[DATA TO EXAMINE Boundary: Start]

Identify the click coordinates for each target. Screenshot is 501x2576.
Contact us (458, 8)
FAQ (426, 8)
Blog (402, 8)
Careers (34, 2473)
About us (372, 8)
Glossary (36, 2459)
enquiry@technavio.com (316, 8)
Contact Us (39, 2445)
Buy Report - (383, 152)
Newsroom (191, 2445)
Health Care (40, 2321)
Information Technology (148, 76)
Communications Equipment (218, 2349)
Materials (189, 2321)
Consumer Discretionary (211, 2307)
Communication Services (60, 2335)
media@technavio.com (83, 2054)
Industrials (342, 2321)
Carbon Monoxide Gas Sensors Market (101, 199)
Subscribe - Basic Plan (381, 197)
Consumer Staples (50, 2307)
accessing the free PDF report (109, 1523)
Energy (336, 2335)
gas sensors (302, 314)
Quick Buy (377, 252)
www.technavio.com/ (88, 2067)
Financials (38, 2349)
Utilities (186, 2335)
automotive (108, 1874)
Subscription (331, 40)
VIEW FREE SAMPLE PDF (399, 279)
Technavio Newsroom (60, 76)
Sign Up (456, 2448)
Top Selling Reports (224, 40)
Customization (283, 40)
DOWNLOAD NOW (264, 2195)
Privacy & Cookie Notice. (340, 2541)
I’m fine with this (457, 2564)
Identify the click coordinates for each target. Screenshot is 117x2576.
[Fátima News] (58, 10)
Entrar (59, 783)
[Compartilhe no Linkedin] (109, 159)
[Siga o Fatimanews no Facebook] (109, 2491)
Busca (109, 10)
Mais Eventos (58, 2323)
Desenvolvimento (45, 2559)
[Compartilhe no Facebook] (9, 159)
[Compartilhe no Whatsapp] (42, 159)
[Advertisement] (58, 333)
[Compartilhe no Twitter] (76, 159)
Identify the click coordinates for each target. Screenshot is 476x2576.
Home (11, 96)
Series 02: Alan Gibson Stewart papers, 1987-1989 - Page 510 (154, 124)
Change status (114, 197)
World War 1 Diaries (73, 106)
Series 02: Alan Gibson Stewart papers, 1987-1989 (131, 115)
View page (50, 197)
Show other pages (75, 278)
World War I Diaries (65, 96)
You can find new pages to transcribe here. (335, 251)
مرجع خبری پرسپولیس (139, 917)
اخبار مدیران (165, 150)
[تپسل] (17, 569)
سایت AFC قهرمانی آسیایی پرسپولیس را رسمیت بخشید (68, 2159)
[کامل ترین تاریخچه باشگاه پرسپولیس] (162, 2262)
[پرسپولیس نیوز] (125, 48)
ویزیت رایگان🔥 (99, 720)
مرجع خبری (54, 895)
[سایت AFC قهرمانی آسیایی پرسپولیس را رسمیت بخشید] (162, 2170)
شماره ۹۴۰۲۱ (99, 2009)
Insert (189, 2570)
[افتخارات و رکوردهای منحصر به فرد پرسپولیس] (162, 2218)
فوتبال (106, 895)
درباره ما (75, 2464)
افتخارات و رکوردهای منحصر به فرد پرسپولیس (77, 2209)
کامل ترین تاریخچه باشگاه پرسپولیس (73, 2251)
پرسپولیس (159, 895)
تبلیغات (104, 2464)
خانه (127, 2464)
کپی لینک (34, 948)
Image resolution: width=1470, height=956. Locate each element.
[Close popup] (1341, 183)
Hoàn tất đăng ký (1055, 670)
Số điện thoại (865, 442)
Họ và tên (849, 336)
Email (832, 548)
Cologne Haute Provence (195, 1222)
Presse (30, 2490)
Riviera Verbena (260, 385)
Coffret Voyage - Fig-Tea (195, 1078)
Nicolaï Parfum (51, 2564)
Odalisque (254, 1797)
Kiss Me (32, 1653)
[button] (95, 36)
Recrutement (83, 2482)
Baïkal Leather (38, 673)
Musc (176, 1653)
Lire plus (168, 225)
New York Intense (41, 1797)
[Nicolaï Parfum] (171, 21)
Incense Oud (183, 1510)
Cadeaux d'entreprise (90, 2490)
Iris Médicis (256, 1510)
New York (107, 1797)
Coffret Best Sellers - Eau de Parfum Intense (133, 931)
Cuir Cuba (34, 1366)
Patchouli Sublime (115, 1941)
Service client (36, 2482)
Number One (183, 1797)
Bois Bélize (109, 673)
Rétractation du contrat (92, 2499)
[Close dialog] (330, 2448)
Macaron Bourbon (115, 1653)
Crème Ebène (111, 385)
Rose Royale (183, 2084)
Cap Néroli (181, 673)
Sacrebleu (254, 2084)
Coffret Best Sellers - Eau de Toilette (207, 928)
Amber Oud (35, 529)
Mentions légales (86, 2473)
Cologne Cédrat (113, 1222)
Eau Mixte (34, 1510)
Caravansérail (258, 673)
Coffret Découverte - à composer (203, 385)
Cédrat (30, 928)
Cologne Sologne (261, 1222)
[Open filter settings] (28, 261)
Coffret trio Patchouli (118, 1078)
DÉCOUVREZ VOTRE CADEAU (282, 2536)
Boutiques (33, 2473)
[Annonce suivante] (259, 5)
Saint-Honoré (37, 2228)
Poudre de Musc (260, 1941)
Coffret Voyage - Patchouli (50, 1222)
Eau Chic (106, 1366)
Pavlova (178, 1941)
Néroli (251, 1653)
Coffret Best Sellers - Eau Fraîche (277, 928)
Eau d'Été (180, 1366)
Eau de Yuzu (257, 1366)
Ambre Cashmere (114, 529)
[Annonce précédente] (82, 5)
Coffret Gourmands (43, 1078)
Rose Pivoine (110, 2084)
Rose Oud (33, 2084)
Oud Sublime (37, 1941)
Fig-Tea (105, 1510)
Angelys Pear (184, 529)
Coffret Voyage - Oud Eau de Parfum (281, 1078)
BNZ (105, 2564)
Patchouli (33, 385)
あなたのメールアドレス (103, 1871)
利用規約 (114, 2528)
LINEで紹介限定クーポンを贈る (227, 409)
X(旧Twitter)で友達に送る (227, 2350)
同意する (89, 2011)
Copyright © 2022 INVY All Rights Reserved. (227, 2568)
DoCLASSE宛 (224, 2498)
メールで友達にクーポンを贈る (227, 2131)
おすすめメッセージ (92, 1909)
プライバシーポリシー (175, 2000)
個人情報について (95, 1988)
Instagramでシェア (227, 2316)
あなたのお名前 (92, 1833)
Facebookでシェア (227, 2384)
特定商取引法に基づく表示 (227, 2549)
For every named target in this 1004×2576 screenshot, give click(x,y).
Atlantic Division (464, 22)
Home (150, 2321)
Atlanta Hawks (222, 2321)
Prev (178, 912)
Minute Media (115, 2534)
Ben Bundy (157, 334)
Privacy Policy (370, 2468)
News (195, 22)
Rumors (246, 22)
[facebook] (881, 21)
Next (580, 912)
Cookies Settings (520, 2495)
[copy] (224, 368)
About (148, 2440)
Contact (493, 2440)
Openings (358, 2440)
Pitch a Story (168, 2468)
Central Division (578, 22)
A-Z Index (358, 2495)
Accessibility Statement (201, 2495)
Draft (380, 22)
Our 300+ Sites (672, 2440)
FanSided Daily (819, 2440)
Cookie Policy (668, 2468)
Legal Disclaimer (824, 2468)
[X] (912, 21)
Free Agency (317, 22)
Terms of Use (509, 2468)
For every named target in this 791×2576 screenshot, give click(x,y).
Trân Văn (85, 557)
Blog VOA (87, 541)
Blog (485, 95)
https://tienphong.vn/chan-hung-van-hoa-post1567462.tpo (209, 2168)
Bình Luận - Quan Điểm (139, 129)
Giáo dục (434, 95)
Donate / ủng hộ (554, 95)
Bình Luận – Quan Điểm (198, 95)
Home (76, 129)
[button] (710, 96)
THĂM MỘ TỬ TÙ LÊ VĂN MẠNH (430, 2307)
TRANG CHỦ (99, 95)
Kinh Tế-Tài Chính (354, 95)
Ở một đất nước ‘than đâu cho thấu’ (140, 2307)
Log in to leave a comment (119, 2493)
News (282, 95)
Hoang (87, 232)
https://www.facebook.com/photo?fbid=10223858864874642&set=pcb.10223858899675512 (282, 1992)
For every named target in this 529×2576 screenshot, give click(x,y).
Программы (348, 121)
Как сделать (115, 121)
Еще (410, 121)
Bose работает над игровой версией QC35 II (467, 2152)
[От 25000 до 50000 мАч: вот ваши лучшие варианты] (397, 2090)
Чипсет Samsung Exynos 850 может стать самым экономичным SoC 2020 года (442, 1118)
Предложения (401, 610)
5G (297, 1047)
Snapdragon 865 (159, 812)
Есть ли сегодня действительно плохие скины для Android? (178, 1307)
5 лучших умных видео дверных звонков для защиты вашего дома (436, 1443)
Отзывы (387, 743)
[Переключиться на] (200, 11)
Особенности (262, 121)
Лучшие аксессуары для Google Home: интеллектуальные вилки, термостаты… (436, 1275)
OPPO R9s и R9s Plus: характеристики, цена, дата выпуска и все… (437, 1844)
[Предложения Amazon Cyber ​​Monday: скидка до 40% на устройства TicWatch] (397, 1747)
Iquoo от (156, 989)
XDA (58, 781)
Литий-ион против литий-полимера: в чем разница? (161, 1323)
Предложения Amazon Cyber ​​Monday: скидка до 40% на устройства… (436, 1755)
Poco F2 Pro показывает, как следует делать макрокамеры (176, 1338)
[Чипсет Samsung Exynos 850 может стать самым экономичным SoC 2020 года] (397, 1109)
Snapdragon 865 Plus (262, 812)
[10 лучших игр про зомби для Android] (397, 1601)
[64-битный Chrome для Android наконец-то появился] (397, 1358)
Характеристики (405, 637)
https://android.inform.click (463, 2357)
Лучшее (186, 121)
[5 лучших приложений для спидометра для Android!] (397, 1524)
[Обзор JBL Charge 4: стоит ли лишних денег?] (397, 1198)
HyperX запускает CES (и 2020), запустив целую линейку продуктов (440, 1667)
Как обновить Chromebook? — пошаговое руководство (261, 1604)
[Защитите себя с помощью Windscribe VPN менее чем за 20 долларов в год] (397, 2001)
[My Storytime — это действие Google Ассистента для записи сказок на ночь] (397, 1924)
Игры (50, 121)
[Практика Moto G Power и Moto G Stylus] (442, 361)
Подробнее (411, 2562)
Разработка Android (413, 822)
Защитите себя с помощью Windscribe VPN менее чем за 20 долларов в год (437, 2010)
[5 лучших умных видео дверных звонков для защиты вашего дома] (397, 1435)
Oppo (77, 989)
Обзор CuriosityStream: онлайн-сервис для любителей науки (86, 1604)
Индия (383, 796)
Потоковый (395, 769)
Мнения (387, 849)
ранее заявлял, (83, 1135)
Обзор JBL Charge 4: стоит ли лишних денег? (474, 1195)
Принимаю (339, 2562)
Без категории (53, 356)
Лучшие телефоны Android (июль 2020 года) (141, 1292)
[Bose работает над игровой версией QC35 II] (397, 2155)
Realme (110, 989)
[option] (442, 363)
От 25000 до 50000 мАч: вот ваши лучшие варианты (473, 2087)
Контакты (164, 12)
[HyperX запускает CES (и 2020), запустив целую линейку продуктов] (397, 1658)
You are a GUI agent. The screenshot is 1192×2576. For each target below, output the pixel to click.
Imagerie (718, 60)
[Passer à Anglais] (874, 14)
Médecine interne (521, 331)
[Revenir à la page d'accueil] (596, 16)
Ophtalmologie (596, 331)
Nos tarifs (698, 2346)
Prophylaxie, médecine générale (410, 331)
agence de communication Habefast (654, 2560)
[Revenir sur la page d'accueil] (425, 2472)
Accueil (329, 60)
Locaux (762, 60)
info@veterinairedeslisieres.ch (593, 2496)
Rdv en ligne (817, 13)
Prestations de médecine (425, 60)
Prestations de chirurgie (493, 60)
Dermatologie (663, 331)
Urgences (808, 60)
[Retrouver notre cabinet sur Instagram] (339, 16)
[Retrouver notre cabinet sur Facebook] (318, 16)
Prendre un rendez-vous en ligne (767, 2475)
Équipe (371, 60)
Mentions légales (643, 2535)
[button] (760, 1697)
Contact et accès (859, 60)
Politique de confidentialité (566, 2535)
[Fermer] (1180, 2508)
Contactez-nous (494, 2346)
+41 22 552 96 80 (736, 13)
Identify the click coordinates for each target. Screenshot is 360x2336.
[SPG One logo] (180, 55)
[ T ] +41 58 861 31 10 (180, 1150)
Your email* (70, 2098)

[DATA TO EXAMINE Boundary: End]

● ASSIGNED TASK: Using the data above, repeat exactly the lines that begin at the line with "پرسپولیس (159, 895)" and end at the line with "Riviera Verbena (260, 385)", both ends included.

● SOLUTION:
پرسپولیس (159, 895)
تبلیغات (104, 2464)
خانه (127, 2464)
کپی لینک (34, 948)
Image resolution: width=1470, height=956. Locate each element.
[Close popup] (1341, 183)
Hoàn tất đăng ký (1055, 670)
Số điện thoại (865, 442)
Họ và tên (849, 336)
Email (832, 548)
Cologne Haute Provence (195, 1222)
Presse (30, 2490)
Riviera Verbena (260, 385)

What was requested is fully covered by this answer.